§ Problem statement
Pull every line containing "computer" from the entries.
#####
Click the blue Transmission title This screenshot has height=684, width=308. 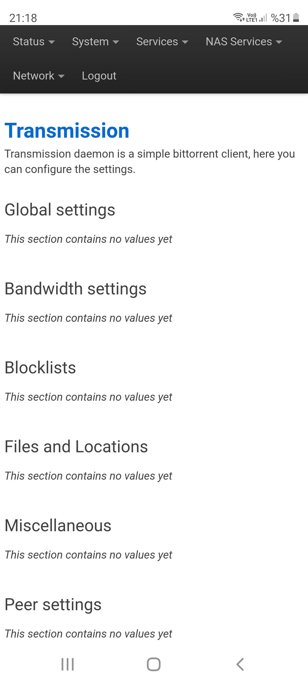67,131
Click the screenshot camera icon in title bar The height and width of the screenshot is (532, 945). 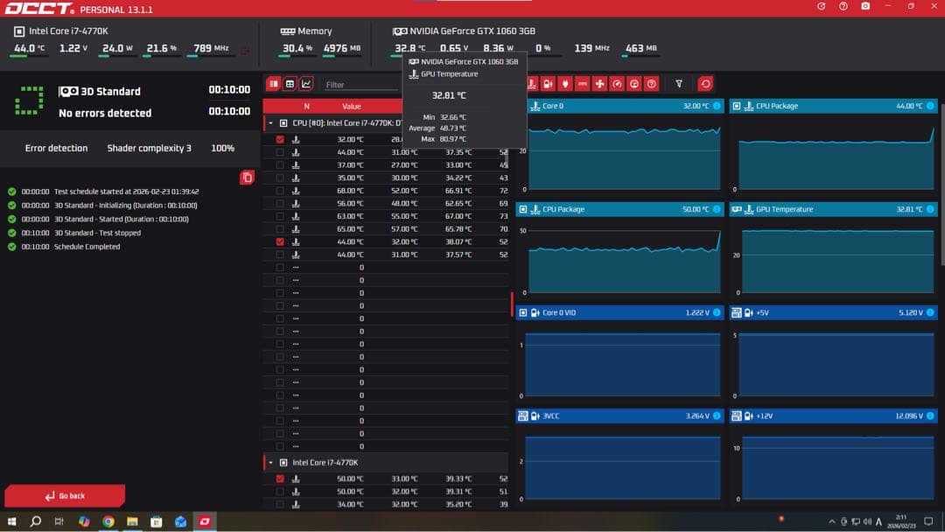pyautogui.click(x=865, y=6)
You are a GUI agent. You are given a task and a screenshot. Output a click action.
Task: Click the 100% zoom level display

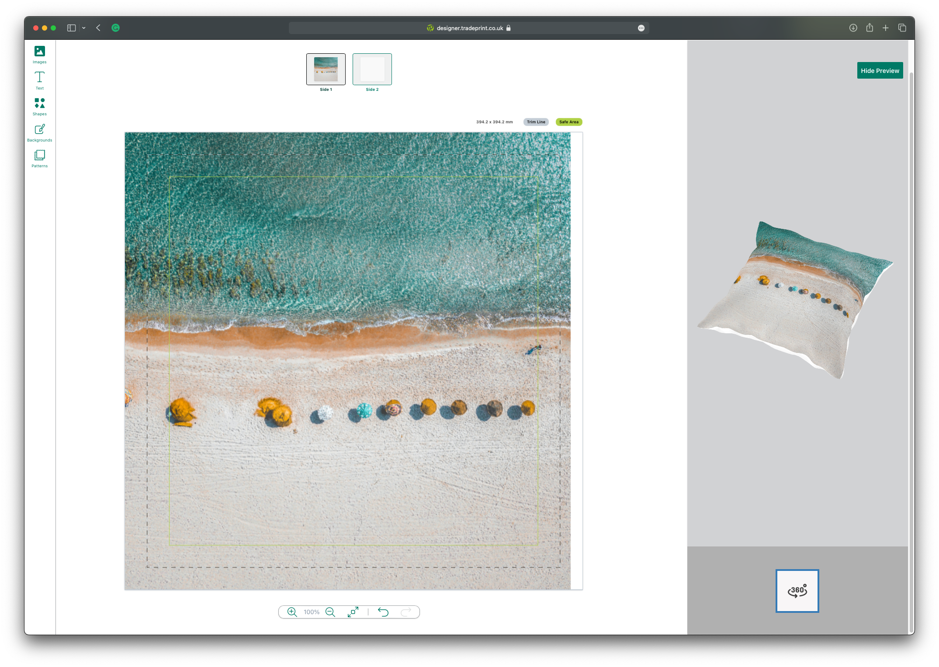click(311, 612)
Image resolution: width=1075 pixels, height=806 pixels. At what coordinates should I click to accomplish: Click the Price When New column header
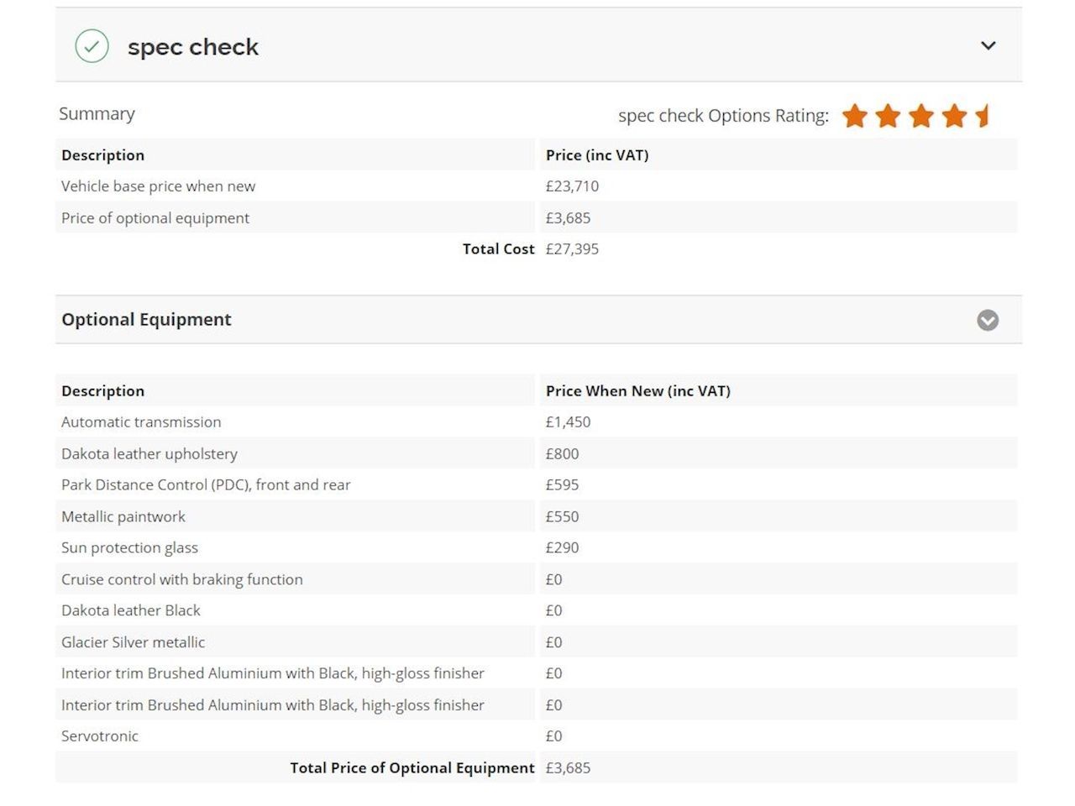click(638, 391)
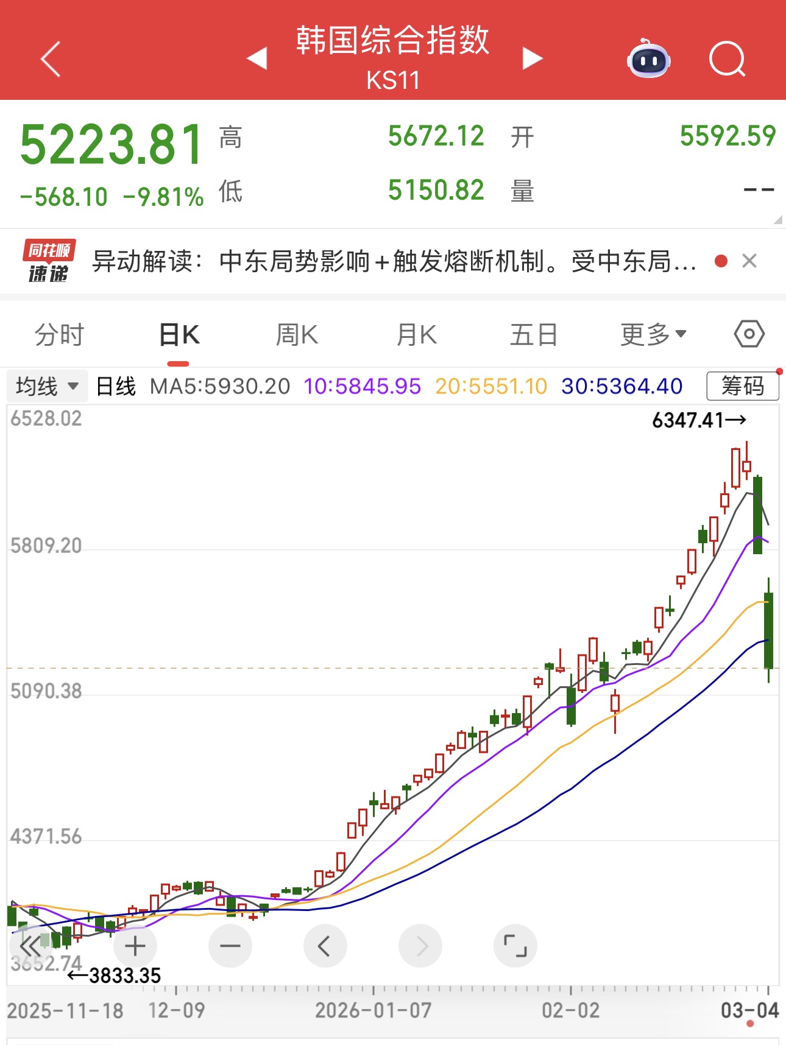Toggle the 筹码 chip distribution button
786x1045 pixels.
click(742, 386)
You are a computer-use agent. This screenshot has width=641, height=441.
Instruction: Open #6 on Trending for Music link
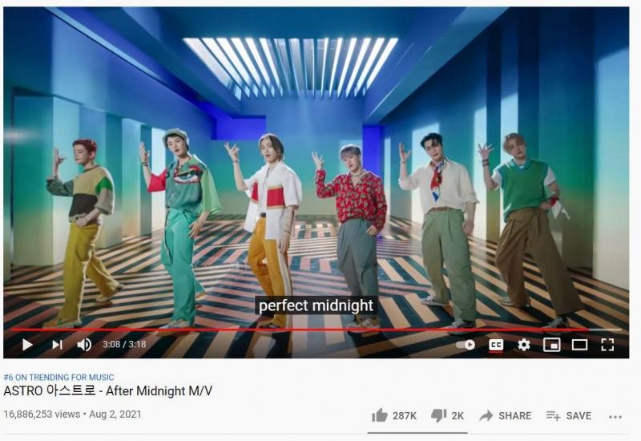point(58,377)
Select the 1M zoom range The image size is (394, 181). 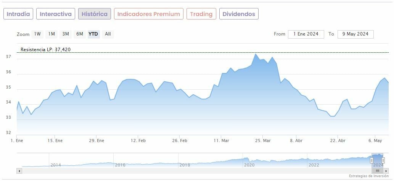51,34
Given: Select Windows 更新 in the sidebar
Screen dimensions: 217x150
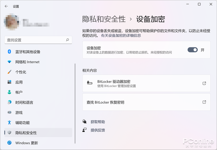Looking at the screenshot, I should click(x=27, y=143).
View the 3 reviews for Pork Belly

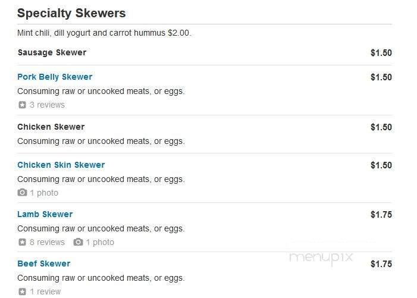point(47,105)
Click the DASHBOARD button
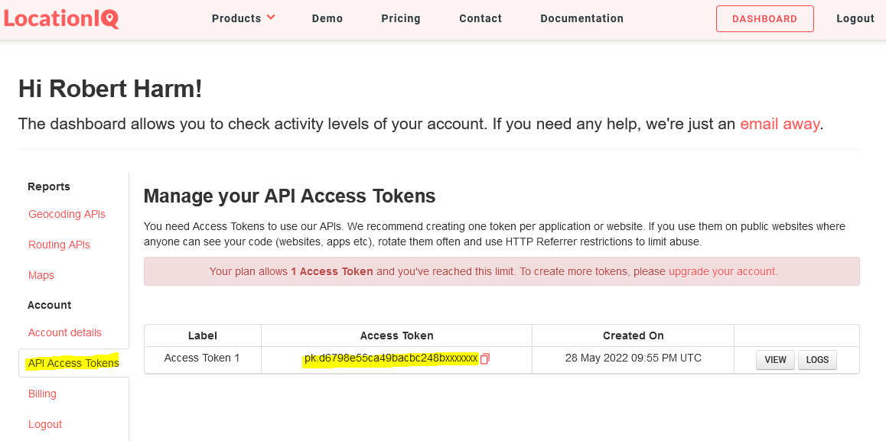 [x=764, y=18]
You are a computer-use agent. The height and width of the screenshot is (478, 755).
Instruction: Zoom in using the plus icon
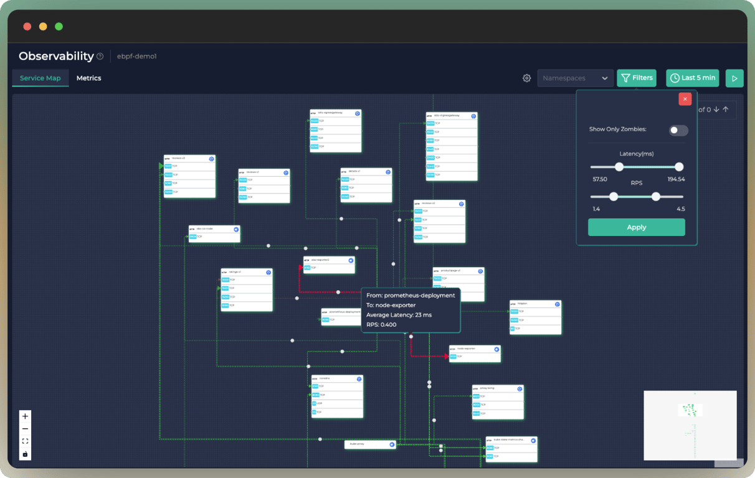[25, 416]
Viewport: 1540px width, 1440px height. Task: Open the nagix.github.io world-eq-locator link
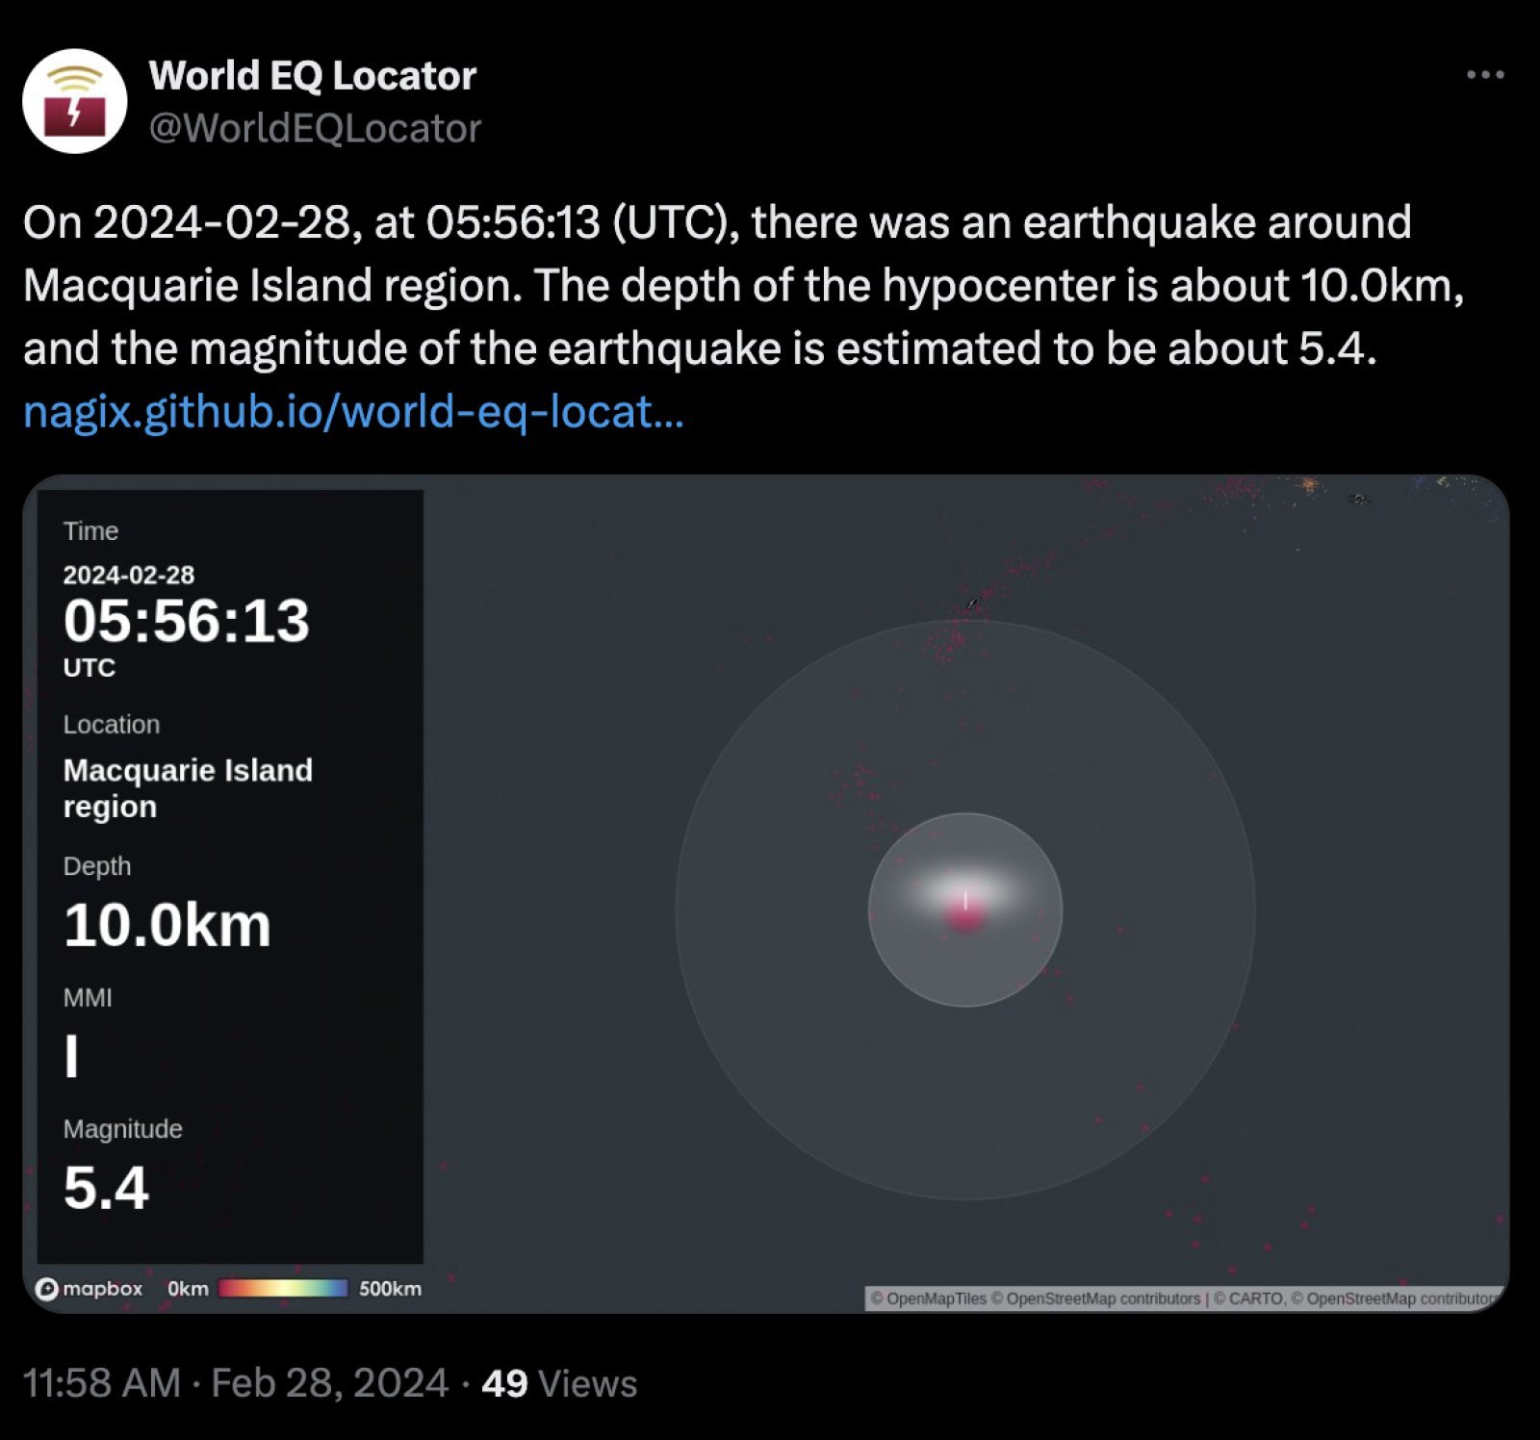tap(354, 413)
#####
§ Exercise output
You are a computer-use agent. This screenshot has width=641, height=441.
You are a computer-use agent. The height and width of the screenshot is (478, 755).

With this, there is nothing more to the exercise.